Dataset items
=======

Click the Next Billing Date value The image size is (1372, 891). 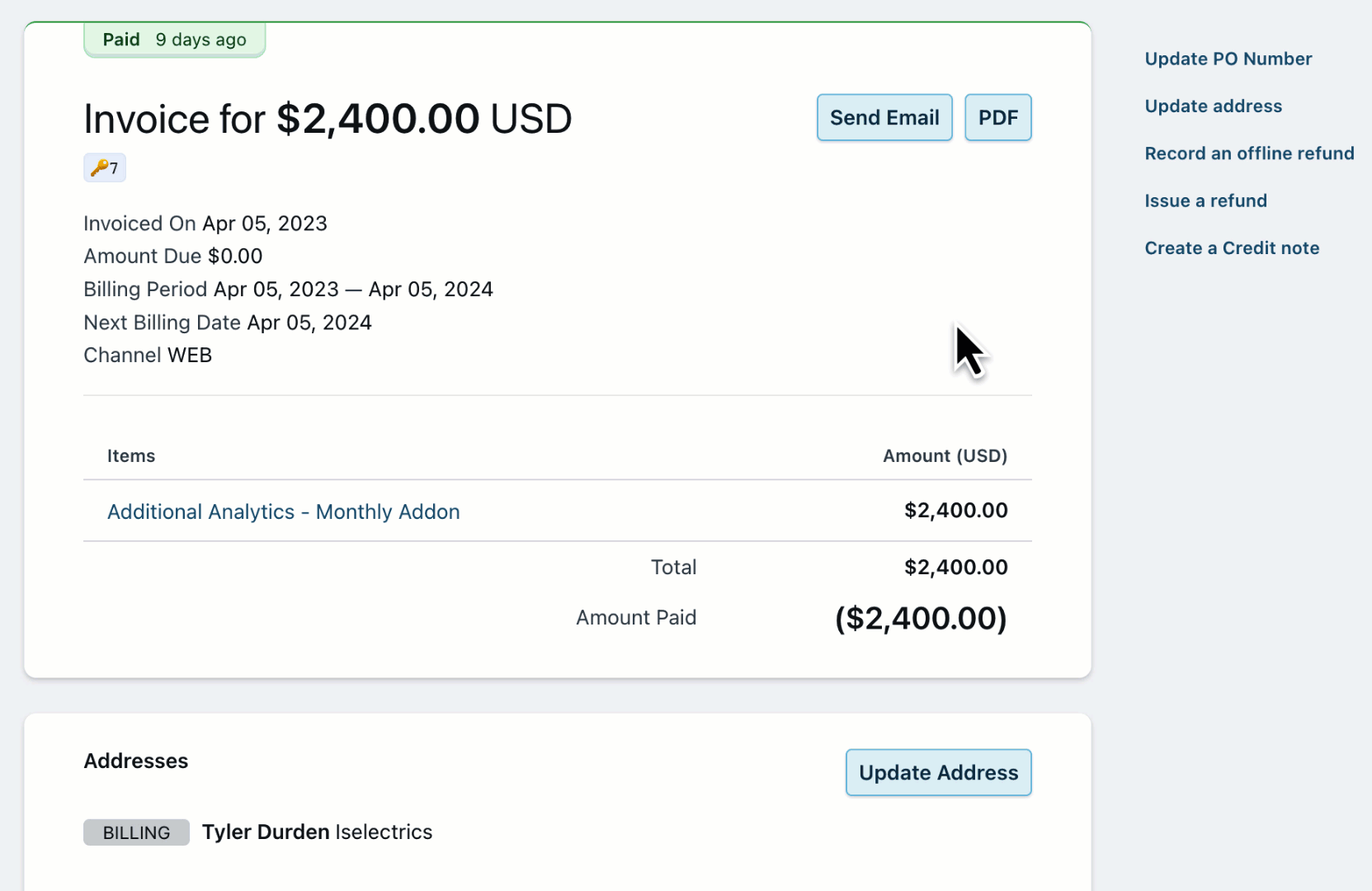[309, 323]
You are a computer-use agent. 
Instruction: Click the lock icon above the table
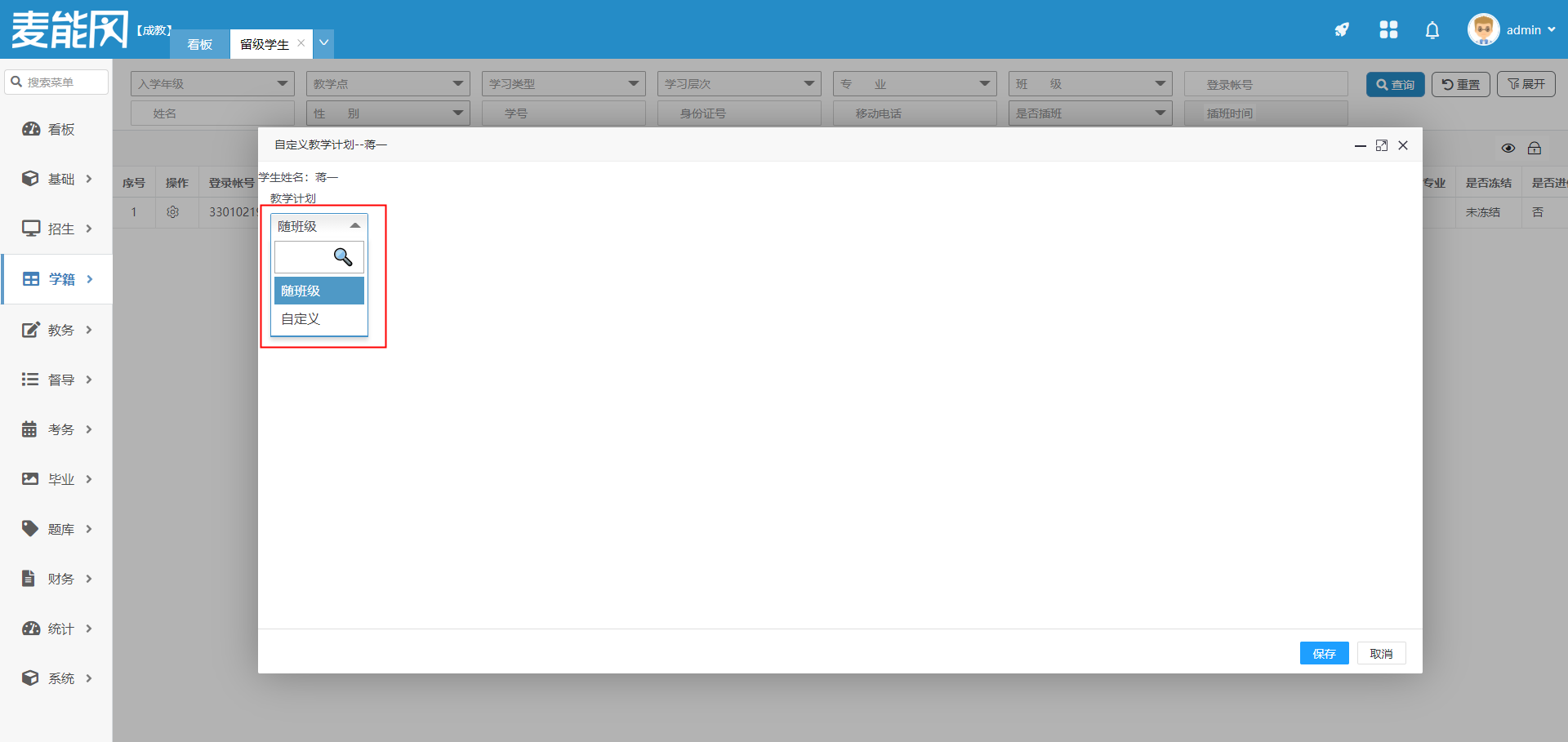click(x=1535, y=148)

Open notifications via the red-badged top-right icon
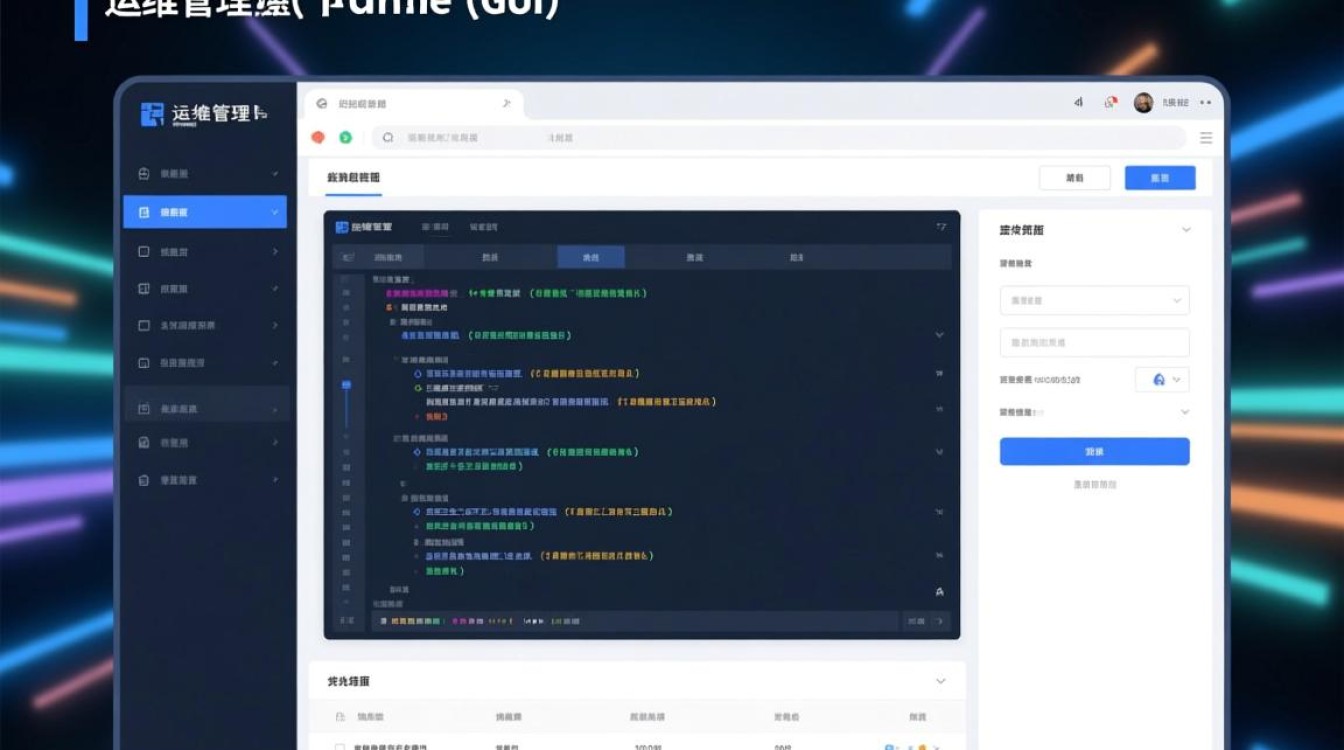[1110, 103]
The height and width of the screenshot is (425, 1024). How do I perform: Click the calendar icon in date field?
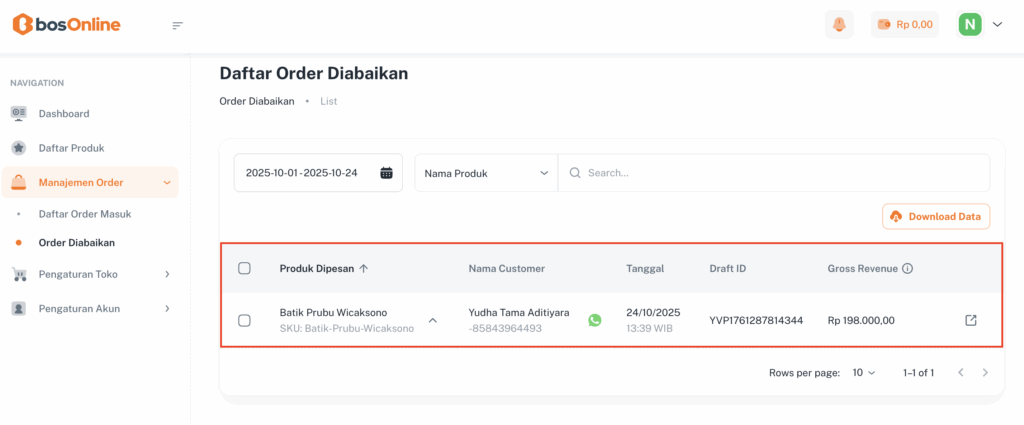coord(386,173)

=======

• _What to do_: Retype precisely, and only, the lines from the one holding "The height and" through the final line of the data above, with the pictures omitted.

• _Expected answer_:
The height and width of the screenshot is (425, 1024). How do I perform: Click the calendar icon in date field?
coord(386,173)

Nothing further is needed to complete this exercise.